Dans un pays régulièrement classé parmi les cinq plus pauvres de la planète, où les ¾ des ménages vivent avec moins de deux dollars par jour, où les dizaines de milliers de déplacés de guerre se contentent de 150 FC par an, que des prisonniers jouissent d’une attention aussi délicate n’est rien moins qu’un don du ciel.
Peu importe si les trois ripailles quotidiennes sont faites du perfide « vungure », cette bouillie de maïs-grain mélangé au «madesu ya ba soda» (haricots coriaces qui ne ramollissent pas à la cuisson et qui faisaient jadis l’ordinaire des soldats de la Force publique, appellation de l’armée coloniale), du moment que les estomacs sont remplis, la détention, même étalée sur plusieurs années sans jugement n’en devient que plus agréable.
Vive donc Constant Mutamba, le plus jeune ministre de la Justice depuis 1960, comme il aime à le rappeler ! Avec lui fini le spectacle des détenus décharnés de la prison de Mbuji-Mayi mimant dans le vide le geste de préparer le foufou dans une marmite imaginaire. Terminé le spectacle de ces pauvres hères entassés les uns sur les autres à Makala, ou ces zombies faméliques d’Ekafela, de la Kasapa ou de Buluo qui n’ont que leur peau gangrenée par une gale purulente sur des os mangés d’arthroses chroniques.
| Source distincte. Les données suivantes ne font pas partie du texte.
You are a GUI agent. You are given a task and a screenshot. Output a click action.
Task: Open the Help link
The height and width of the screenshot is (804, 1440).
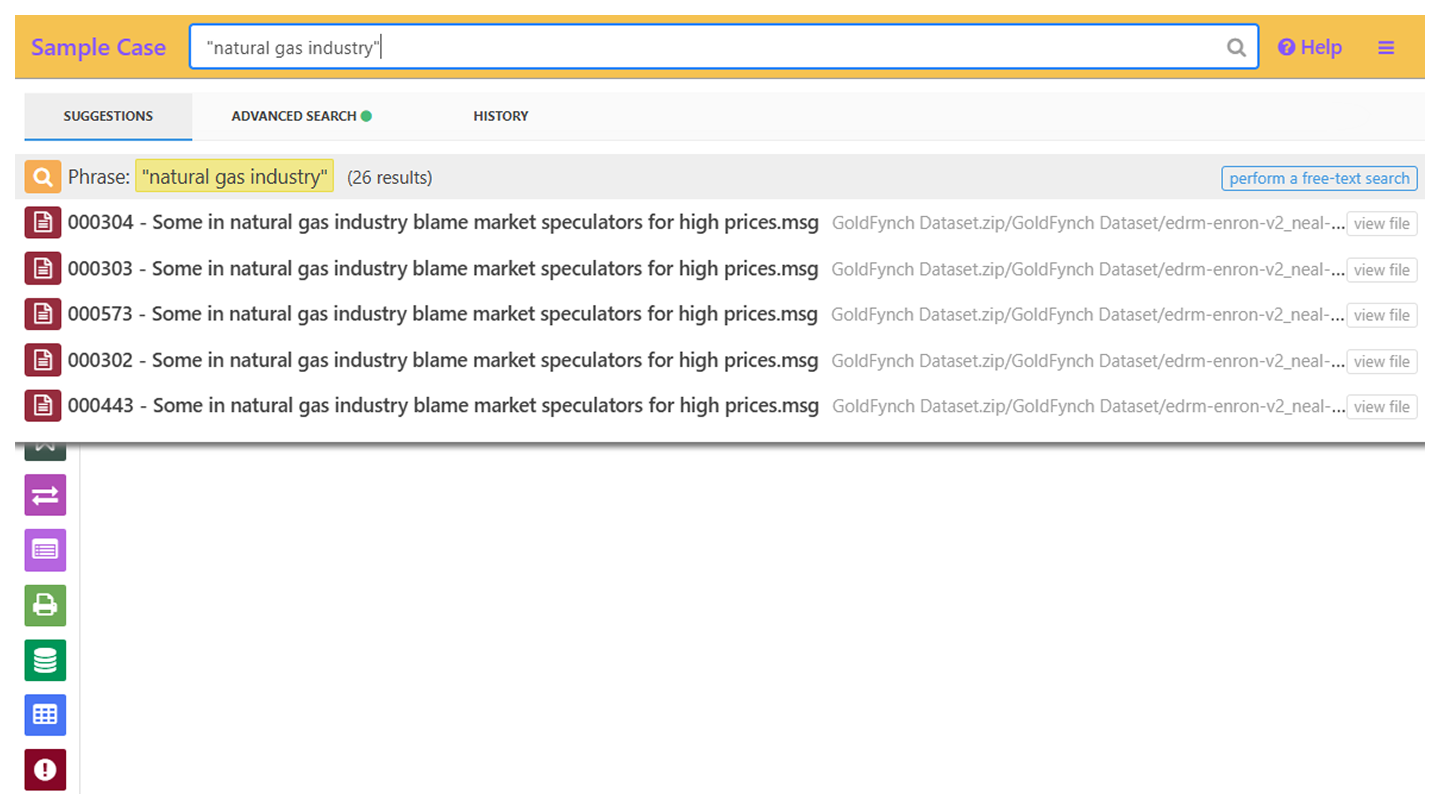tap(1310, 47)
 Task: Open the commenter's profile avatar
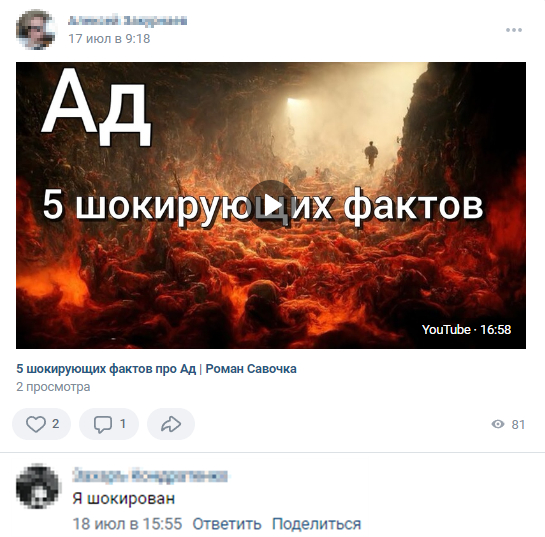tap(38, 486)
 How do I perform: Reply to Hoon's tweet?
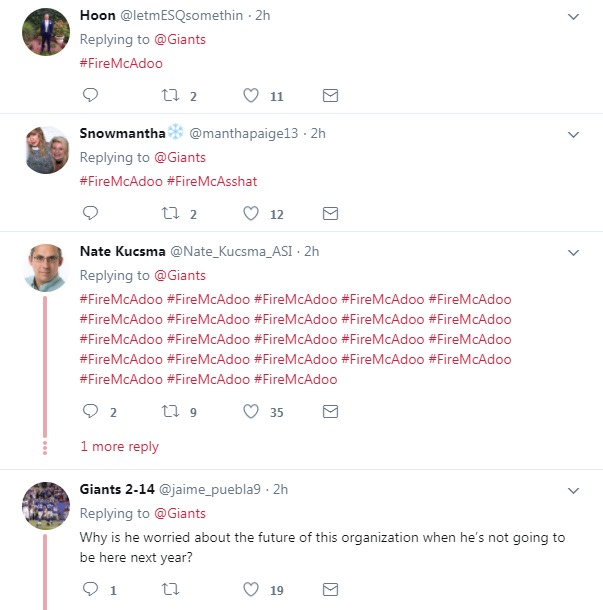[90, 96]
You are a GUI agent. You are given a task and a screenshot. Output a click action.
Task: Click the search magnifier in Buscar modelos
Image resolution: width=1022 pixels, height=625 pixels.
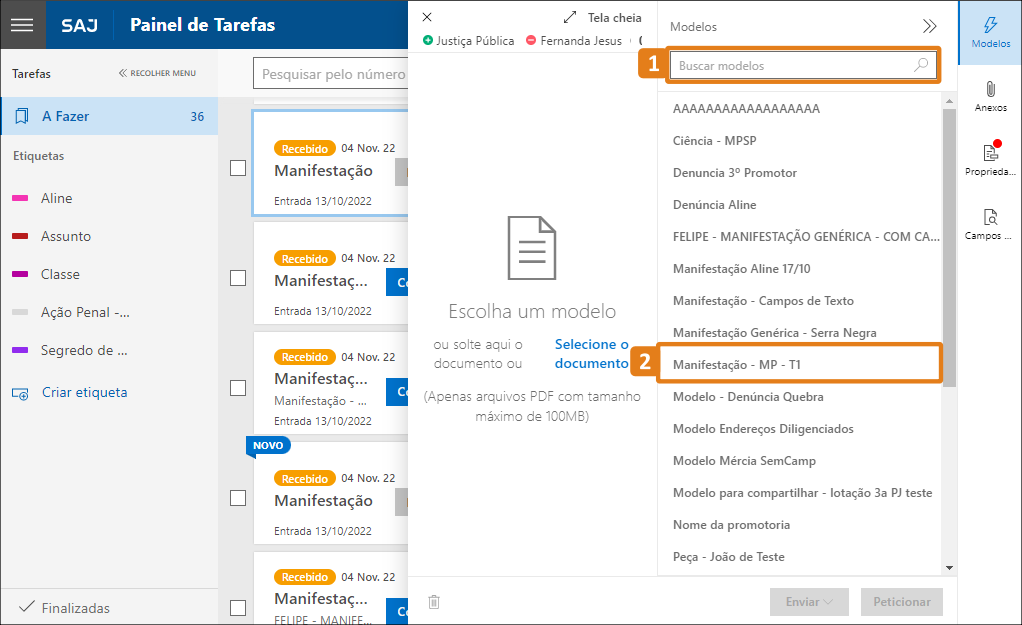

L’époque est certainement révolue de ces prisonniers squelettiques et à moitié nus de Makala chassant pour les manger crus d’énormes rats jusque dans les fosses d’aisance débordantes.
Offrir trois festins quotidiens aux pensionnaires des prisons est une bonne chose à saluer absolument. Mais il serait mieux en plus de désengorger les établissements pénitentiaires par le traitement rapide des dossiers des détenus et de libérer ceux d’entre eux, nombreux, qui franchement n’ont rien à faire en ces lieux où ils sont arrivés pour des délits mineurs comme le vol d’un téléphone portable par exemple.